Oh, and good luck getting 128GB of DDR5 UDIMMs running stable! :slight_smile:

There are UDIMMs for DDR5? And yeah, memory speeds with present 4x32GB modules really are underwhelming. Intel only supports 3600MT/s for that configuration instead of the “normal” 4800. Can’t say what you can achieve in practice, but DDR5 didn’t got me hooked just yet because of these things. “Downclocked” DDR5 to DDR4 speeds to make 128GB stable isn’t what I’d call a Workstation.

zfs → mdadm > rest. I feel pity for everyone in need of BIOS or card RAID to satisfy basic storage needs. One volume/pool with all drives striped → way to go

Yeah I roll with ZFS and 99% of the time I recommend it, but if ultimate speed is the goal, then MD RAID-0 with XFS is easy to get 25GB/s with no tweaking on consumer hardware (assuming enough PCIe lanes).

One point of interest would be PCIe divvying
At very most, if not mistaken, combining Z690 + i9 CPU is 28 Lanes total at play
Guaranteeing 1 NVMe for OS is 4 lanes, + a lean [but usable] GPU being at 8 lanes
Mainboard can dictate, how these lanes are divvyed, for most viable arrangement

Your drive arrangement, can be something like [looking at from economically set]:
2x NVMEs; 250(+)GB for OS/Program(s) + a 2TB Cache devoted to caching
1x HighRPM Spinning Rust or a 2.5in Bulk SSD // 1x Spinning Rust

Fast is relative.

You are going to have to define this more to get what you need.

Do you need ‘fast’ as in latency or ‘fast’ as in seqential transfer rate?
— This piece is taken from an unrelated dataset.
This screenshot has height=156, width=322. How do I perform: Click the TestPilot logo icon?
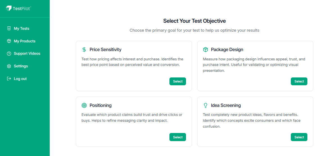(x=9, y=8)
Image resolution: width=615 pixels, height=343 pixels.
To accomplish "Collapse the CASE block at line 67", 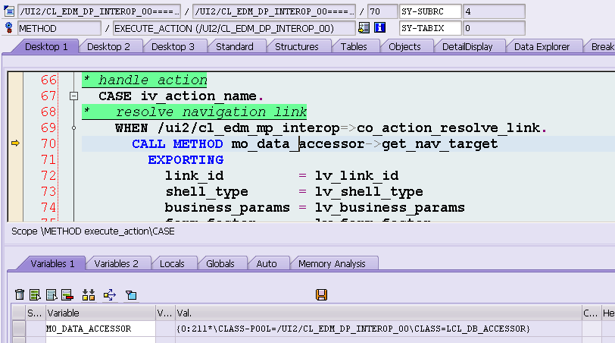I will tap(73, 96).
Thank you all for your involvement.
I thought this would be a bit easier, but now I find myself in over my head with building this workstation configuration. It gets more and more complicated.
So to answer some of your questions:

Not sure. There are a few processes that use GPU (image and video categorization, OCR and a few others), but most of the processes do no use GPU. I would prioritize storage speed.

We have to use Windows. Most of our forensics apps are Windows only.
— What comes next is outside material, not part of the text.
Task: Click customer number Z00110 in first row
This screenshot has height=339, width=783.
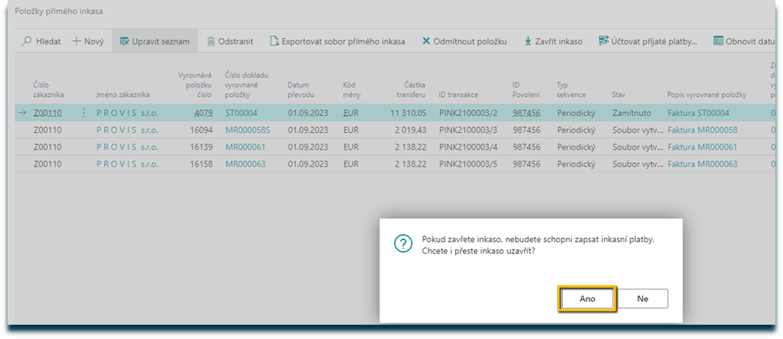Action: coord(48,113)
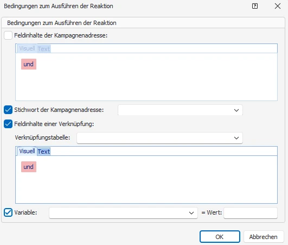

What do you mean? Why isn’t it running stable? Is it fixable with future bios updates?

A lot of copying and hashing is involved, so sequential read is important. When analyzing the clones (big files that contain bit-by-bit copies of storage devices), I’m not sure of all the internal processes, but the cache storage is heavily used. A lot of source files are extracted from the clone and placed on the cache storage and then analyzed from there. Does this need low latencies?

I just saw that HighPoint changed their online shop recently and they do not deliver to Eastern Europe anymore. This complicates things even more, as I couldn’t find their products at any retailer in my country (Romania). Is there any commercially available alternative?

Thank you all for your time and patience.

There’s many reports of 128GB of DDR5 on Alder Lake being very unstable, having to reduce the timings significantly to even make it work. At that point, you’ve wasted money by buying faster DDR5. Because it is the CPU to DIMM link which is the problem, the on-die ECC cannot help. For forensics, I’d imagine accuracy to be a goal, so I’d recommend ECC memory, but if you’re stuck with a consumer Intel platform, then you can’t get ECC memory.

I’d recommend against using a RAID HBA completely, if it dies, you now need to wait for a RMA or buy an identical model and wait for shipping (assuming they are available) to be able to use the SSDs again, since they generally use proprietry RAID metadata formats.